Il vicepresidente di Confapi Francesco Napoli ha partecipato alla tavola rotonda “Humanising Energy. Progetti e lessici per la transizione energetica”, primo appuntamento del roadshow nazionale “Humanizing Energy – Italia in Classe A”, promosso dal Ministero dell’Ambiente e della Sicurezza Energetica, da ENEA, dall’Ordine degli Architetti di Roma e dal Comune di Roma. L’iniziativa ha riunito istituzioni, professionisti, ricercatori e imprese per discutere il ruolo della rigenerazione urbana e delle politiche energetiche nella trasformazione delle città.

Nel suo intervento, Napoli ha ribadito che la transizione energetica non può prescindere dal coinvolgimento delle piccole e medie imprese, che rappresentano oltre il 90% del tessuto produttivo italiano. “Per le PMI la sostenibilità non è uno slogan, ma una necessità concreta”, ha affermato, ricordando come i costi dell’energia, la competitività sui mercati e la capacità di innovare incidano quotidianamente sulla vita delle imprese. Secondo Napoli, le PMI stanno già investendo in efficientamento, rinnovabili e innovazione, ma hanno bisogno di un quadro stabile e di strumenti adeguati per programmare gli investimenti.

Il vicepresidente di Confapi ha insistito sulla necessità di politiche industriali che garantiscano stabilità normativa, accesso al credito, semplificazione amministrativa e investimenti nella formazione, elementi indispensabili per evitare che le imprese siano costrette a inseguire continui cambiamenti di scenario. La transizione energetica, ha spiegato, richiede un ecosistema favorevole, capace di sostenere gli investimenti e di valorizzare le competenze.

Un passaggio centrale del suo intervento ha riguardato il costo dell’energia, tema particolarmente sensibile per il Mezzogiorno. Napoli ha evidenziato che la crescita delle fonti rinnovabili rischia di essere frenata dai limiti delle infrastrutture elettriche, soprattutto nelle regioni meridionali. “Garantire energia sicura, sostenibile e competitiva è una priorità strategica per la crescita del Paese”, ha sottolineato, ricordando che la sicurezza energetica è strettamente legata alla competitività delle imprese e alla tutela dell’occupazione.

Napoli ha inoltre richiamato l’importanza di accompagnare lo sviluppo delle rinnovabili con sistemi di accumulo energetico, reti intelligenti e una pianificazione infrastrutturale adeguata.
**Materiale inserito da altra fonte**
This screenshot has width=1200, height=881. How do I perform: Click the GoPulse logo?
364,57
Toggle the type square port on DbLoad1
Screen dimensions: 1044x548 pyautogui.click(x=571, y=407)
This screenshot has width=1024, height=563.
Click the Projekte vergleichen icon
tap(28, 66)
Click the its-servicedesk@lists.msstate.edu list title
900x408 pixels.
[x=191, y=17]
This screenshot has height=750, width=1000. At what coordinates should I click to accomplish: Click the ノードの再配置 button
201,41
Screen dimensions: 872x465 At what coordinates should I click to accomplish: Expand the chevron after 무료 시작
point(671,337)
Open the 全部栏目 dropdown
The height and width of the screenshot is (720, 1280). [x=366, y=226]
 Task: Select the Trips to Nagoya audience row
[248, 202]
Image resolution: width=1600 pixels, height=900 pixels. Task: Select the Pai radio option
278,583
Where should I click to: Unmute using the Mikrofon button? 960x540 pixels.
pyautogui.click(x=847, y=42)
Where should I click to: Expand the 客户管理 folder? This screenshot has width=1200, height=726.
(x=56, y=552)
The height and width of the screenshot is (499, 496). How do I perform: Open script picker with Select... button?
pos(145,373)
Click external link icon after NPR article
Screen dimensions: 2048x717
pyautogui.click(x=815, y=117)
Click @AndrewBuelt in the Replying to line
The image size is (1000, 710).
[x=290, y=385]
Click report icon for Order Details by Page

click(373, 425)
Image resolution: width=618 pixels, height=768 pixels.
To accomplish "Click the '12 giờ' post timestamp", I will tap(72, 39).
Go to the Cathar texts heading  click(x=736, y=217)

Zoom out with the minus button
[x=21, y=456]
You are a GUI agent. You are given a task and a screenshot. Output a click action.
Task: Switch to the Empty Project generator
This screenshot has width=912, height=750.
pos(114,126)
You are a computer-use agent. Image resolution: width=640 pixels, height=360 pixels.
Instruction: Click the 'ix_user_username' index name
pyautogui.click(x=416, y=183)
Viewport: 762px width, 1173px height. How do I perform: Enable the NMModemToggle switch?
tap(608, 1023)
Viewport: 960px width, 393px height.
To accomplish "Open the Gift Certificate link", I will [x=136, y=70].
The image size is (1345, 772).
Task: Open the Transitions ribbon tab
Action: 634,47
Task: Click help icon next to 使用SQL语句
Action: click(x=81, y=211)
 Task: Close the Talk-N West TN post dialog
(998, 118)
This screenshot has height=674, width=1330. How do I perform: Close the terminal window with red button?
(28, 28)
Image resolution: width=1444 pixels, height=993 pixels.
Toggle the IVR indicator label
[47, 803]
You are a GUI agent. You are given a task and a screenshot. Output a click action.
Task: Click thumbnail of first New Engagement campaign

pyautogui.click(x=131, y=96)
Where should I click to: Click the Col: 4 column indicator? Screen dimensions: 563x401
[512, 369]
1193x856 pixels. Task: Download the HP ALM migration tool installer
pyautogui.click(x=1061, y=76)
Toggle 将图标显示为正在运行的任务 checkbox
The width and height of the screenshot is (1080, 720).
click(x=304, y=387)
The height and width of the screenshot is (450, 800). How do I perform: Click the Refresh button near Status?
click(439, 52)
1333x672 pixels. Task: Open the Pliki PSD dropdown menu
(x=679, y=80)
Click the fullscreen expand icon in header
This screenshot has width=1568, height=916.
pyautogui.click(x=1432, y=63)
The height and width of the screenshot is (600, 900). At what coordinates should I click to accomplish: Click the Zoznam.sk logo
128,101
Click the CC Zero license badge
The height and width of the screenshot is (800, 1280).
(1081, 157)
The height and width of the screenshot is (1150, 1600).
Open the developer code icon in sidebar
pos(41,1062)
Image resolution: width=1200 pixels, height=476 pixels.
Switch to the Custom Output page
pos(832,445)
Aumentare la capacità installata non basta: occorre costruire un sistema in grado di distribuire, immagazzinare e valorizzare l’energia prodotta, evitando sprechi e inefficienze.

Nel dibattito è emerso anche il ruolo della rigenerazione urbana come leva strategica per la sostenibilità e la crescita economica dei territori. La transizione energetica, è stato ricordato, non riguarda solo la produzione di energia, ma la trasformazione complessiva degli spazi urbani, dei modelli di consumo e delle infrastrutture che sostengono la vita delle comunità.